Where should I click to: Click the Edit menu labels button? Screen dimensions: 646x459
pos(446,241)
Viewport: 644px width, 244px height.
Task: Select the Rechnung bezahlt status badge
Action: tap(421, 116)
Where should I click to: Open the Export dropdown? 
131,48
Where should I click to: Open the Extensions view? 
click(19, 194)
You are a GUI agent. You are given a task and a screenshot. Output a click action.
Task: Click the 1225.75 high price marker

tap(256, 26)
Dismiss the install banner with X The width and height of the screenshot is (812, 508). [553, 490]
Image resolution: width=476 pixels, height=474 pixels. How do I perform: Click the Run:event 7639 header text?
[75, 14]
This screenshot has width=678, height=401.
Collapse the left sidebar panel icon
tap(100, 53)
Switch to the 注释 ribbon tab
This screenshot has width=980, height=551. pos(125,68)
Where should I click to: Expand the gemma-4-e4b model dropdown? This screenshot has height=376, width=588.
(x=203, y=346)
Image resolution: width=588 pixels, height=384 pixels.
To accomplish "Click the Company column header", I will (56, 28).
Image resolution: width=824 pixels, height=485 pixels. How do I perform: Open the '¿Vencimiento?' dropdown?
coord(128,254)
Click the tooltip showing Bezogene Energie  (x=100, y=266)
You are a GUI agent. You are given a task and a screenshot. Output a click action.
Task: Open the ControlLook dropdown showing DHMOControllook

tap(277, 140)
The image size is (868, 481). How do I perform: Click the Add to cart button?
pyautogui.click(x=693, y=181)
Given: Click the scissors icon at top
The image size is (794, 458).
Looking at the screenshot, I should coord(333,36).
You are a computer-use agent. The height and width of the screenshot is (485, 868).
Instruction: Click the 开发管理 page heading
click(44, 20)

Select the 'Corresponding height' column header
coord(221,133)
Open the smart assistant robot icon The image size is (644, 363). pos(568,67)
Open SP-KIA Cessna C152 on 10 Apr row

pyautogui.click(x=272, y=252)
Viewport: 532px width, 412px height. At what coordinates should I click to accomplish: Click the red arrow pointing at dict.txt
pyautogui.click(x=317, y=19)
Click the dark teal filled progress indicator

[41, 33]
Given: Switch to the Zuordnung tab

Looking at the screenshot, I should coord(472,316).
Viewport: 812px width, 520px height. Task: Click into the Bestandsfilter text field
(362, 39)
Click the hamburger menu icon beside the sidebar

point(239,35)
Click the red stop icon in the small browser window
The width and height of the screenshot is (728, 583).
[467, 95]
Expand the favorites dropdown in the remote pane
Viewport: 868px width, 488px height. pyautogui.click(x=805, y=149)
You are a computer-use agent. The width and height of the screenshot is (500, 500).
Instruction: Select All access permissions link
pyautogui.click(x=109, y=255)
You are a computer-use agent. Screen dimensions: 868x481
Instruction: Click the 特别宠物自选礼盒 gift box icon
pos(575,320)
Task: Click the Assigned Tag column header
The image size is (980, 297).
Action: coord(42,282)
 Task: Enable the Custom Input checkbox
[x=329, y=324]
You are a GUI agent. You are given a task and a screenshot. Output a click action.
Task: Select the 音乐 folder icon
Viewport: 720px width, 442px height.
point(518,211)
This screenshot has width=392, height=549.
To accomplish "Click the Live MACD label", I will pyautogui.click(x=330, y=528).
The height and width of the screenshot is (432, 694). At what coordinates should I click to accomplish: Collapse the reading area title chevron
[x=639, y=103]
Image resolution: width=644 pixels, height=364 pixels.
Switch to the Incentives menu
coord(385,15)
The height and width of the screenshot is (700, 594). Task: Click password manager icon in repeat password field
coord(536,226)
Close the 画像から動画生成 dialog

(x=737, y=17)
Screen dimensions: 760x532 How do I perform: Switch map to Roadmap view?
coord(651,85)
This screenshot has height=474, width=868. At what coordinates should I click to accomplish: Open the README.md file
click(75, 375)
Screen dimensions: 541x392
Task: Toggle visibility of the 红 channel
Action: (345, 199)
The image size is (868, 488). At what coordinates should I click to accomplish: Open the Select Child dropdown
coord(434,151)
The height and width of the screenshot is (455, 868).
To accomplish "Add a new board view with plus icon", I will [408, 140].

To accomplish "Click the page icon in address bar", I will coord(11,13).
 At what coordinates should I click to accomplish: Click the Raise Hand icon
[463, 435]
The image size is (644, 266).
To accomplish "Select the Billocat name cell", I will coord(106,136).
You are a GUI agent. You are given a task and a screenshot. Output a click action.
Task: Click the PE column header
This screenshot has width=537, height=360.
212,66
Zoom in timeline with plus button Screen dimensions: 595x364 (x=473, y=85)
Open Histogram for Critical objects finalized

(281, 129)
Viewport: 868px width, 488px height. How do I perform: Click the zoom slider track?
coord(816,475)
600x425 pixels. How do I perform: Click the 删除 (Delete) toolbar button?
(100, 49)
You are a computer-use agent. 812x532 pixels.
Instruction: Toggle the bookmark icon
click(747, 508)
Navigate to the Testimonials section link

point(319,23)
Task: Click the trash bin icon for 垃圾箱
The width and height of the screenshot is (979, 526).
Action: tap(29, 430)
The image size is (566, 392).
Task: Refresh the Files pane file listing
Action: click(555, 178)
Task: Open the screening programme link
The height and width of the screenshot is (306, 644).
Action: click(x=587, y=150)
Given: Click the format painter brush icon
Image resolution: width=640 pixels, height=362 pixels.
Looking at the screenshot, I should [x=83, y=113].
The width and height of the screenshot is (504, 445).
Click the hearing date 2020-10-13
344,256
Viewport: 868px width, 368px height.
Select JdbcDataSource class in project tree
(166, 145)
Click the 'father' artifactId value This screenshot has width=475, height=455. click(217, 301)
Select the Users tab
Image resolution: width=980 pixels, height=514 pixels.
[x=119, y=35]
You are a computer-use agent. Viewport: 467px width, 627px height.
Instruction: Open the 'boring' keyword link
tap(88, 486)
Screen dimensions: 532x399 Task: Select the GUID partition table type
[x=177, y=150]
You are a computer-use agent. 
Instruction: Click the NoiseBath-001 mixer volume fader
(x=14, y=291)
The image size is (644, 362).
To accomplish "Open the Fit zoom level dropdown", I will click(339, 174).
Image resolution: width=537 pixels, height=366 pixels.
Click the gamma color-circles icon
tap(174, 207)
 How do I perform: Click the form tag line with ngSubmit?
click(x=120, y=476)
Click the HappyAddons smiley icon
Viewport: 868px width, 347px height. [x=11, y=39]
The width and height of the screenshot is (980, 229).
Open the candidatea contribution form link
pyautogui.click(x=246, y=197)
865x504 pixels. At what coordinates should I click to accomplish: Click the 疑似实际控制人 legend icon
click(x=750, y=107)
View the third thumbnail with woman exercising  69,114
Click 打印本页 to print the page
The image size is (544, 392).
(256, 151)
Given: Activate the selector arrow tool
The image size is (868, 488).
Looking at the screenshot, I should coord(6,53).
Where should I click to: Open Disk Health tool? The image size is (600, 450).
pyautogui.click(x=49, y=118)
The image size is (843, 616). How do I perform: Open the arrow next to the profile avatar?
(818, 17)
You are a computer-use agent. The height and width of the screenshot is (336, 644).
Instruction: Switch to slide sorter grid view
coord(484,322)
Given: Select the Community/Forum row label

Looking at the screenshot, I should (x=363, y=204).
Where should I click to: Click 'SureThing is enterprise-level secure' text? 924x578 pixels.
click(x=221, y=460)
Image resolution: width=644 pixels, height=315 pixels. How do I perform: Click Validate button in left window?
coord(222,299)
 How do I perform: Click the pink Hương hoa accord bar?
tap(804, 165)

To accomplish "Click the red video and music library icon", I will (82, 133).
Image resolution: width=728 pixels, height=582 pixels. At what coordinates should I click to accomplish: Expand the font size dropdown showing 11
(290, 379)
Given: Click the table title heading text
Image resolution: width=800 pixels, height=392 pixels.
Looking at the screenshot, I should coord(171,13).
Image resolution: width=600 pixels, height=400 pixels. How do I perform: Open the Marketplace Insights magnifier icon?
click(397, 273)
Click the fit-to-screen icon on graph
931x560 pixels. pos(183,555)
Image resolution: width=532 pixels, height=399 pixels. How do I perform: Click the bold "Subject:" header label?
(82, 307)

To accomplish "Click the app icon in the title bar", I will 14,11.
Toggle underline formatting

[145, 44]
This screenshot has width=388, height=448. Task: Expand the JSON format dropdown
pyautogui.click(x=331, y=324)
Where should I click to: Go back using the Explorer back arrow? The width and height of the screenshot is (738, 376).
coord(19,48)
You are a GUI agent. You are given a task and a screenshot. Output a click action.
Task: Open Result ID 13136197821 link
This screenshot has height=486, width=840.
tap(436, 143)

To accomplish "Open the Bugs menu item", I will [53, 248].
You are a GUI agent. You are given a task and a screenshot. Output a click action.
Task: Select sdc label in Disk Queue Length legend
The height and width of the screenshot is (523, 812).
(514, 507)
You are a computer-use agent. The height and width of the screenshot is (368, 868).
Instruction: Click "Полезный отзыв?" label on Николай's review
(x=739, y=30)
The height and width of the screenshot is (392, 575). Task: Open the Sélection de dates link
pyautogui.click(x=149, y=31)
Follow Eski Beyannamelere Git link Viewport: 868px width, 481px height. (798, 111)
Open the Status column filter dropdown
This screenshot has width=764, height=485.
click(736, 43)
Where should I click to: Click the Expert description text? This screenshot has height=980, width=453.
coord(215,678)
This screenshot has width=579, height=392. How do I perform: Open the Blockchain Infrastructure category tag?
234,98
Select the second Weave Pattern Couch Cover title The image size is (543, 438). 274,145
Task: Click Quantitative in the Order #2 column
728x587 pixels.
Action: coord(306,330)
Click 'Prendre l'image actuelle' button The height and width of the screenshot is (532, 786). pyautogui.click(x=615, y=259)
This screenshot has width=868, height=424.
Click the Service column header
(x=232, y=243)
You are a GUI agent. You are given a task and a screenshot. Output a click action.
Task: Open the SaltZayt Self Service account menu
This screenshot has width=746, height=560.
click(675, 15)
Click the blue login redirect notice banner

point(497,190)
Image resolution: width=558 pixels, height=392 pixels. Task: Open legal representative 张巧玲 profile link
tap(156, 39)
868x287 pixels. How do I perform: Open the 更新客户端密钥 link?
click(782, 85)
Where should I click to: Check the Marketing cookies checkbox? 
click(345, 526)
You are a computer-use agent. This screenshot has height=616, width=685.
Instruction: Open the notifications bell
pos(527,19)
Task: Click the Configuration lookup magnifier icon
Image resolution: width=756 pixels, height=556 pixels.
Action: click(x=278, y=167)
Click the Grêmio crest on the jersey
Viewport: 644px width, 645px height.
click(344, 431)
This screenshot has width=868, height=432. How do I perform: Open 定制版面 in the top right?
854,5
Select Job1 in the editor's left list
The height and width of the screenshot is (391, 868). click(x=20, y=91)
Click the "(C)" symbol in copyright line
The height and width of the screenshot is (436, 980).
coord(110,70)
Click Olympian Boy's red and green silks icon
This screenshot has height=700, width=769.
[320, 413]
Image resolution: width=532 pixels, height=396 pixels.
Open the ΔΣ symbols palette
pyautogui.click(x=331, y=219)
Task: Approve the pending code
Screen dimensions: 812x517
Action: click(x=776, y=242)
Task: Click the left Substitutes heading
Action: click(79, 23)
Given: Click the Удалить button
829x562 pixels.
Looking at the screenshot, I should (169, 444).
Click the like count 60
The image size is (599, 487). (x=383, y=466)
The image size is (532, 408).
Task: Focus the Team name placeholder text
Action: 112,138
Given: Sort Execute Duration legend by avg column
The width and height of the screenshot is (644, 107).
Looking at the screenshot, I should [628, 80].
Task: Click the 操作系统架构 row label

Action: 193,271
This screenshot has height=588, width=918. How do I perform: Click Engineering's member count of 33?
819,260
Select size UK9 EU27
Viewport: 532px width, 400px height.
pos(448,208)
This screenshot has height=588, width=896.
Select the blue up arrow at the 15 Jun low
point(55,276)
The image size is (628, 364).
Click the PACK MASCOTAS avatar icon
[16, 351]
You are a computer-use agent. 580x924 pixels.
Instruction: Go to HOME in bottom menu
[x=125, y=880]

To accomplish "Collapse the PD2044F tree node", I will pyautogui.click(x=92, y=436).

● **TO DO**: Please show the lines in the entries above that hold the string "plus".

● **YOUR RESPONSE**:
To accomplish "Add a new board view with plus icon", I will [408, 140].
Zoom in timeline with plus button Screen dimensions: 595x364 (x=473, y=85)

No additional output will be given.